Ich möchte keine klugen Worte mehr schreiben. Ich will keine Synonyme suchen, um das Gesagte kraftvoller klingen zu lassen. Denn seien wir ehrlich: Kein Synonym der Welt kann das Ausmaß unseres Versagens ausdrücken. Es sind die ehrlichen Worte, die Gerechtigkeit verlangen – und für Gerechtigkeit braucht es keine großen Worte.
Leere Phrasen wie „Nie wieder“ oder „Wir müssen aus der Geschichte lernen“ sind längst bedeutungslos geworden. Das wissen wir alle. Und wir müssen dieses Wissen verantworten – wenn wir können.
„Matthäus 6:12. Und vergib uns unsere Schuld, wie auch wir vergeben unseren Schuldigern.“ Im evangelischen Religionsunterricht musste ich das einmal vor der ganzen Klasse vortragen. Ich kann es bis heute auswendig. Als Muslimin sind mir diese Worte nicht fremd. Auch wir bitten Allah um Vergebung und sehen uns in der Pflicht, zu vergeben.
Aber es fällt mir schwer. Es fällt mir schwer, das Schweigen, die Ignoranz und die Kälte von so vielen Herzen zu vergeben. Und es ist irgendwie paradox, um Vergebung zu bitten, während ich selbst Mühe habe, zu vergeben.
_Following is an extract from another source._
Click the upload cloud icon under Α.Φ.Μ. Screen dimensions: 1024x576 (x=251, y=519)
Noch schwerer wiegt die Befürchtung, dass die Menschen in Gaza – Mütter, Väter, Kinder – uns vielleicht niemals vergeben werden. „Nicht jeder verdient Vergebung, denn manche nutzen sie nur, um erneut zu verletzen“, sagte mir einmal Hasan Hasanović, ein Überlebender des Genozids in Bosnien 1992-1995. Hasan wusste, was er sagte. Er weiß es bis heute.
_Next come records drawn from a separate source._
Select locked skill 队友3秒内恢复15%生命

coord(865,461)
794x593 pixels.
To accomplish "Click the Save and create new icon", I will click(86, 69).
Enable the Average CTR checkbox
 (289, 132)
Ist das so? Ist unsere Hoffnung unser letzter Widerstand? „Die größte Gefahr ist nicht der Genozid allein. Es ist das Sterben der Hoffnung.“ Hasan hat im Gegensatz zu mir viele weise und kluge Worte. Weil er weiß, was die Menschen in Gaza durchmachen. Er hat es selbst erlebt – vor 30 Jahren. In einem anderen Land, auf einem anderen Kontinent, aber es war dasselbe Grauen.
Wäre mein Dede (Großvater) noch am Leben, würde er sagen: „Kuru kuru gözyaşlarıyla bir şey değişmez“, was so viel bedeutet wie: „Mit trockenen Tränen wird sich nichts verändern.“ Und auch mein Dede hätte recht.
Also machen wir weiter. Wir schreiben, auch wenn unsere Worte nicht die klügsten sind. Wir sprechen, wissend, dass uns nicht alle hören werden. Wir setzen Zeichen an Orten, die noch nicht bereit dafür sind. Und wir wissen, dass es nicht genug ist.
Was bleibt uns auch für eine andere Wahl? Wenn wir nicht wollen, dass uns die Kinder in Gaza – und der Welt – mit ihren Augen, ihrer Wut und ihrem Schmerz konfrontieren, müssen wir aufhören, nur zuzuschauen. Wir müssen schreien, handeln, uns erheben. Denn sie werden recht haben. Und wir werden schuldig sein.